After an object to be tracked is determined, a single-object tracking unit 401 may continuously track a designated object in all frames. Subsequently, a single-object tracking unit 401 may check whether to omit a process of calculating a tracking-based region of interest (TR) in the current frame (402). Whether to omit a process of calculating tracking-based region of interest (TR) may be determined by reading a signal from a control unit 104 or based on a predefined TR calculation cycle rule.

When a process of calculating a tracking-based region of interest (TR) is omitted in a current frame, subsequent processes for finding a tracking-based region of interest (TR) may be omitted and calculation of a final region of interest (FR) may be performed immediately.

In the case of calculating a tracking-based region of interest (TR) in a current frame, it is possible to check whether there is more than one object tracked in a single-object tracking unit 401 (403). When a tracked object does not exist, a center position and size of a tracking-based region of interest (TR) determination unit 407 may immediately determine a center position and size of a tracking-based region of interest (TR) according to predefined rules. For example, a center position of an input image may be set to a center position of a tracking-based region of interest (TR), and a width and height may be set to correspond to an output resolution.

When a tracking object is also present while calculating a tracking-based region of interest (TR) in a current frame, a center position of a region of interest for each tracked object determination unit 404 may calculate a center point of a tracking-based region of interest (TR) based on a location and size of a tracked object obtained as a result of single-object tracking. For example, a center point of a region of interest may be determined as a center position of a bounding box of a tracking object.

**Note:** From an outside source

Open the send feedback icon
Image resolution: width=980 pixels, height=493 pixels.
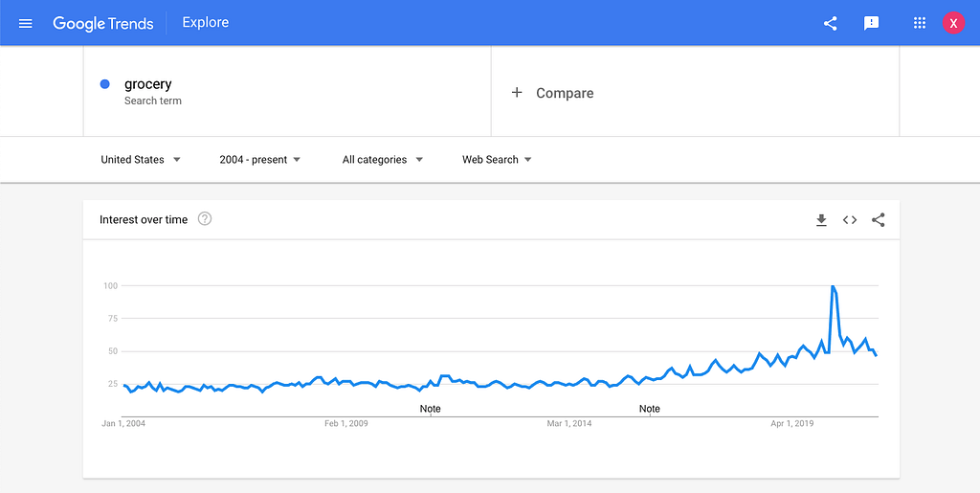click(x=871, y=24)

Once a center position of a tracking-based region of interest (TR) is determined, a size of a region of interest for each tracking object determination unit 405 may initially set a width and height of a tracking-based region of interest (TR) based on a tracking object size and display resolution.

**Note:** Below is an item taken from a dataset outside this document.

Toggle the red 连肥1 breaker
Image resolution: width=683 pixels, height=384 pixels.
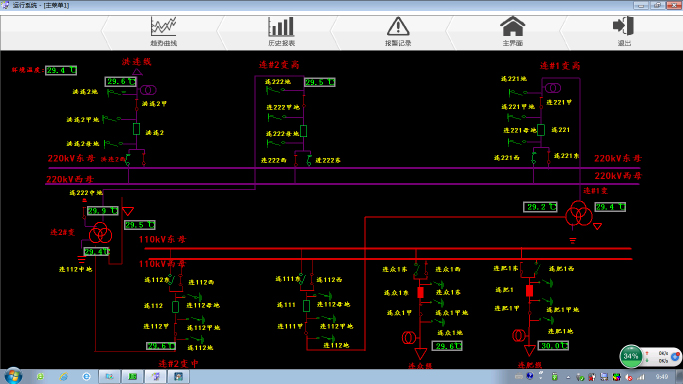(529, 291)
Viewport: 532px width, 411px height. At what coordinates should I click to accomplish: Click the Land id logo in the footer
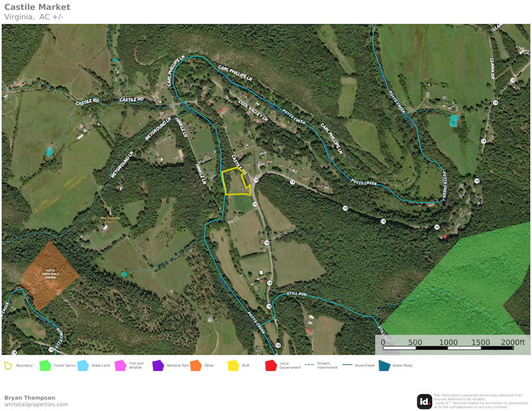(425, 399)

A region of interest for each tracking object readjustment unit 406 may readjust a width and height within a valid region within an entire image to match a screen ratio of a output display. After the above processes are completed, a tracking-based region (TR) may be finally determined and stored in a tracking-based region of interest storage (TRS, 206).

FIG. 8 is a diagram illustrating a method of operating a multi-object tracking unit.

As shown in FIG. 8, when a type of region of interest is cluster-centered, a partial region within an input image may be selected according to user preference, and the selected region may be set as a ‘trackable region’. In this disclosure, a region to which a multi-object tracking function is applied is referred to as the ‘trackable region’. Objects may not be detected in a region other than the trackable region.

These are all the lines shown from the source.